Task material START
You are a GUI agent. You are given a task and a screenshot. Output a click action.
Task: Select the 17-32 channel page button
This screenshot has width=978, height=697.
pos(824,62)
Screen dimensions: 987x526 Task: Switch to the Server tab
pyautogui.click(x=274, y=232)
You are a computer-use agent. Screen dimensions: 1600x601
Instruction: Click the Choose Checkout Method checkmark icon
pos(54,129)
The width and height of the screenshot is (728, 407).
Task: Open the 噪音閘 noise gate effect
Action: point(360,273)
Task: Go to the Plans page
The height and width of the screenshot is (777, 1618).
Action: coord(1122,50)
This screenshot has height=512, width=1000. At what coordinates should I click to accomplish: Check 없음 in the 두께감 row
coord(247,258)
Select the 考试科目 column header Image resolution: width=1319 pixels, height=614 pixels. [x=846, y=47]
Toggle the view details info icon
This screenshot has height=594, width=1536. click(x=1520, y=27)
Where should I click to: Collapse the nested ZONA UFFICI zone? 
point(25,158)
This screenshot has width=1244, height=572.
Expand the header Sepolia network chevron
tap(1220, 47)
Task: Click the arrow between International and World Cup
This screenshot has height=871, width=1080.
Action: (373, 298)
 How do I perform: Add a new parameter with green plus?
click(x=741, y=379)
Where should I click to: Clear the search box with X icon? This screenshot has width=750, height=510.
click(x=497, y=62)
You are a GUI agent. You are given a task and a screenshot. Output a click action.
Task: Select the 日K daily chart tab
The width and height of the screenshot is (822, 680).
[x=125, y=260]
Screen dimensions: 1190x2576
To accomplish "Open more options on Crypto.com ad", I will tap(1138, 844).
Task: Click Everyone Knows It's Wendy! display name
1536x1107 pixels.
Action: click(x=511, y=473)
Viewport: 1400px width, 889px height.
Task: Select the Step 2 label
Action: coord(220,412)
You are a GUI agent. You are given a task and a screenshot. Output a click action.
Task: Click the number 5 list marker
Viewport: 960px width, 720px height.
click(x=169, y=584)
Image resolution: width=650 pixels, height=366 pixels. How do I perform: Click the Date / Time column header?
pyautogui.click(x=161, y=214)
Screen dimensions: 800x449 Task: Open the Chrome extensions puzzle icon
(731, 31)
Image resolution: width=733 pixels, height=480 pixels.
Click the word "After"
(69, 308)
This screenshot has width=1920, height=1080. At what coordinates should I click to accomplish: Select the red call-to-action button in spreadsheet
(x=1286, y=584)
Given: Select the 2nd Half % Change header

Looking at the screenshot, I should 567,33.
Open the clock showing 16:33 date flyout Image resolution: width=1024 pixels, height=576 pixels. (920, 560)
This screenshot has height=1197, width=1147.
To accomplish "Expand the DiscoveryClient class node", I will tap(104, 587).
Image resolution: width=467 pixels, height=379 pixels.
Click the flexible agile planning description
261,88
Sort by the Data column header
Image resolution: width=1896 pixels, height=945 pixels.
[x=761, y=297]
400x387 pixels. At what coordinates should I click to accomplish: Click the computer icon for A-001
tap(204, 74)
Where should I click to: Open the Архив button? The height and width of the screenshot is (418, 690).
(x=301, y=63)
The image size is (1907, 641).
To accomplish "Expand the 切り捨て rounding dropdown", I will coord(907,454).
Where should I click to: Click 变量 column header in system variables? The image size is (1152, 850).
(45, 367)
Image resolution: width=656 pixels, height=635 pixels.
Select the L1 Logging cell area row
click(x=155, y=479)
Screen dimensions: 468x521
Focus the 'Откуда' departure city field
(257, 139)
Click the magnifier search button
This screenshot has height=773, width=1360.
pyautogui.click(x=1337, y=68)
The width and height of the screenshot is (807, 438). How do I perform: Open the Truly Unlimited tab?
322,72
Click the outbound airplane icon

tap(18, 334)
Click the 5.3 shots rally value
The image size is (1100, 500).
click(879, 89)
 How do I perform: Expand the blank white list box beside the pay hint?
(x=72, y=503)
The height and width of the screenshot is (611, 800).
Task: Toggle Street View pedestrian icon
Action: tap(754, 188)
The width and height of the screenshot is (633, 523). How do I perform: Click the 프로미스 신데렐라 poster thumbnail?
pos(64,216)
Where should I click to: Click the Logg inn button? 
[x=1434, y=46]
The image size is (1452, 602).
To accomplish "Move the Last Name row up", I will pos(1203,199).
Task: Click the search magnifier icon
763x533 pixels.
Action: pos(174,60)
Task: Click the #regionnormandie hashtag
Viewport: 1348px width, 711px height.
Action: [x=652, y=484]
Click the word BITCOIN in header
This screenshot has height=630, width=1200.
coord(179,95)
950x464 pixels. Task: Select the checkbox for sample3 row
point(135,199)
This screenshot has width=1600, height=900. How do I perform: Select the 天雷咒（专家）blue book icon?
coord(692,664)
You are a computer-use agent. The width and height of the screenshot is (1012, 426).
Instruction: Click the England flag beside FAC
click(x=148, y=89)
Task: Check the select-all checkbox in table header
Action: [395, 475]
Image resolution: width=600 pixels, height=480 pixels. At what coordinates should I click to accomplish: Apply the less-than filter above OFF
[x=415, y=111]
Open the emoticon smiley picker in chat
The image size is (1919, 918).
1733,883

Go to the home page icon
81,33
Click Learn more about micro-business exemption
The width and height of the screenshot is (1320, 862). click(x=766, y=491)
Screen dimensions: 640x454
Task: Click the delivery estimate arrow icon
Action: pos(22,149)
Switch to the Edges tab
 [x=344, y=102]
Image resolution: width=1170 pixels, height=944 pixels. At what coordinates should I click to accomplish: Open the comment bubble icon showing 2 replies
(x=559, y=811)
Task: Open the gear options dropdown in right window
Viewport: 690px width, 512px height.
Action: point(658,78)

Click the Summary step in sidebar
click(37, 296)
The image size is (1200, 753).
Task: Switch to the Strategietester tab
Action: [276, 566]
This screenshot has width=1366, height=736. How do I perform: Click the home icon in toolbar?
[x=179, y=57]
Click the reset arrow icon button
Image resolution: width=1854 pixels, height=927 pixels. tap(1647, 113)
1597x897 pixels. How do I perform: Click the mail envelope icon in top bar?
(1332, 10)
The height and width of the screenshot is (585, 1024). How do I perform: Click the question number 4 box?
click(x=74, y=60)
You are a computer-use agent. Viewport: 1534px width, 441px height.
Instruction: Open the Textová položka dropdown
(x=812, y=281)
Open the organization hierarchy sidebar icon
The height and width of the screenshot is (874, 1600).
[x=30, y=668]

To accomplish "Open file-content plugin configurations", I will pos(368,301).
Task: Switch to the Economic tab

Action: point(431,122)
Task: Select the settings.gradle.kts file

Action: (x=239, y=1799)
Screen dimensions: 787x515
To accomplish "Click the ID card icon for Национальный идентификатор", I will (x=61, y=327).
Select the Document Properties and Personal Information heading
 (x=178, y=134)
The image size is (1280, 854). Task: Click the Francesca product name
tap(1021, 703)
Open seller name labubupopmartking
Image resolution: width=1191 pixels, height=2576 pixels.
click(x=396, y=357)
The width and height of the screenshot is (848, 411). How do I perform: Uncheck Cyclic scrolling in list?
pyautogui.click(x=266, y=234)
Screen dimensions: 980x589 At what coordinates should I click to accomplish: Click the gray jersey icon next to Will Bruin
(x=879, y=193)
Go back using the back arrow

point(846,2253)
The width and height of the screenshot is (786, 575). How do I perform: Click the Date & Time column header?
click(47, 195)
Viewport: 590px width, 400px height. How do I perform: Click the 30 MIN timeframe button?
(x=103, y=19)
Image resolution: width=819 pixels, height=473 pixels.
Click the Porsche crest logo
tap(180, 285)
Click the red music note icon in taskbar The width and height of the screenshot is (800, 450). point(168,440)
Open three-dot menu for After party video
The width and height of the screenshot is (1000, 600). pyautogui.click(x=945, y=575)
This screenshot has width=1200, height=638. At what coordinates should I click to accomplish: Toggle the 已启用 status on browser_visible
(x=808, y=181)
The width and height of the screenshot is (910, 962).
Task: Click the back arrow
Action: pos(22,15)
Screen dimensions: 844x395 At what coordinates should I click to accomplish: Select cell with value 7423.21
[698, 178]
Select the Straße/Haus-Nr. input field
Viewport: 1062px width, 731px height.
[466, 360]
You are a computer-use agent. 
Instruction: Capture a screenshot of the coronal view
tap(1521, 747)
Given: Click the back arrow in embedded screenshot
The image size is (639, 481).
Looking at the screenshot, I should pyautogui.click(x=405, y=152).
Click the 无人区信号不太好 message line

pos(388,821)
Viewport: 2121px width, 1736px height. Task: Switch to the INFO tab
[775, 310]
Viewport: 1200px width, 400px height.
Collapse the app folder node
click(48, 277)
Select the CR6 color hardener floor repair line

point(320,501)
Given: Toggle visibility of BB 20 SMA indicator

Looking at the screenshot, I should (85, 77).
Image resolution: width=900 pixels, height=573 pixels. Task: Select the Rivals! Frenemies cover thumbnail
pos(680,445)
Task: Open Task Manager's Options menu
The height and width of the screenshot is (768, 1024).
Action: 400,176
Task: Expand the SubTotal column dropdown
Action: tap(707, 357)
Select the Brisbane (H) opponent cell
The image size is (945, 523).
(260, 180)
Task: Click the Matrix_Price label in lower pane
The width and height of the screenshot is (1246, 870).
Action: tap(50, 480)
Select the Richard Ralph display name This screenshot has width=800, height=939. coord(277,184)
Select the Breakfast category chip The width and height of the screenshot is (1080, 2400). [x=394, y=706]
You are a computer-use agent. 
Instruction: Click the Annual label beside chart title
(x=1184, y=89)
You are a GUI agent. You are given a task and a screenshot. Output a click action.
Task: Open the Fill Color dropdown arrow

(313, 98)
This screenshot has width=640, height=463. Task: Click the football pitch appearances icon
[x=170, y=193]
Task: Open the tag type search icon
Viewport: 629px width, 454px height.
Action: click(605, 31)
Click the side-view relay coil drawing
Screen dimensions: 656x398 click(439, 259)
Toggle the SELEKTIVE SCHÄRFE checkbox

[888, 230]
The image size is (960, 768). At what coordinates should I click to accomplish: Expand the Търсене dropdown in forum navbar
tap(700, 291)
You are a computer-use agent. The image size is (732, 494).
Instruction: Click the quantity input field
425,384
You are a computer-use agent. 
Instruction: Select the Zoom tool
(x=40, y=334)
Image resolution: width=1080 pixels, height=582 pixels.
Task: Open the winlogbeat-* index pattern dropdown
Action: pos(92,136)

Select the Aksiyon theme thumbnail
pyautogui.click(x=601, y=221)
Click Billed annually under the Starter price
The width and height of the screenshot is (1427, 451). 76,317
Task material END
Action item: The answer is the run of lines above from the line containing "The width and height of the screenshot is (807, 438)." through the line containing "You are a computer-use agent. The width", copied exactly and alone.

Exercise output:
The width and height of the screenshot is (807, 438). How do I perform: Open the Truly Unlimited tab?
322,72
Click the outbound airplane icon

tap(18, 334)
Click the 5.3 shots rally value
The image size is (1100, 500).
click(879, 89)
 How do I perform: Expand the blank white list box beside the pay hint?
(x=72, y=503)
The height and width of the screenshot is (611, 800).
Task: Toggle Street View pedestrian icon
Action: tap(754, 188)
The width and height of the screenshot is (633, 523). How do I perform: Click the 프로미스 신데렐라 poster thumbnail?
pos(64,216)
Where should I click to: Click the Logg inn button? 
[x=1434, y=46]
The image size is (1452, 602).
To accomplish "Move the Last Name row up", I will pos(1203,199).
Task: Click the search magnifier icon
763x533 pixels.
Action: pos(174,60)
Task: Click the #regionnormandie hashtag
Viewport: 1348px width, 711px height.
Action: [x=652, y=484]
Click the word BITCOIN in header
This screenshot has height=630, width=1200.
coord(179,95)
950x464 pixels. Task: Select the checkbox for sample3 row
point(135,199)
This screenshot has width=1600, height=900. How do I perform: Select the 天雷咒（专家）blue book icon?
coord(692,664)
You are a computer-use agent. The width and height of the screenshot is (1012, 426).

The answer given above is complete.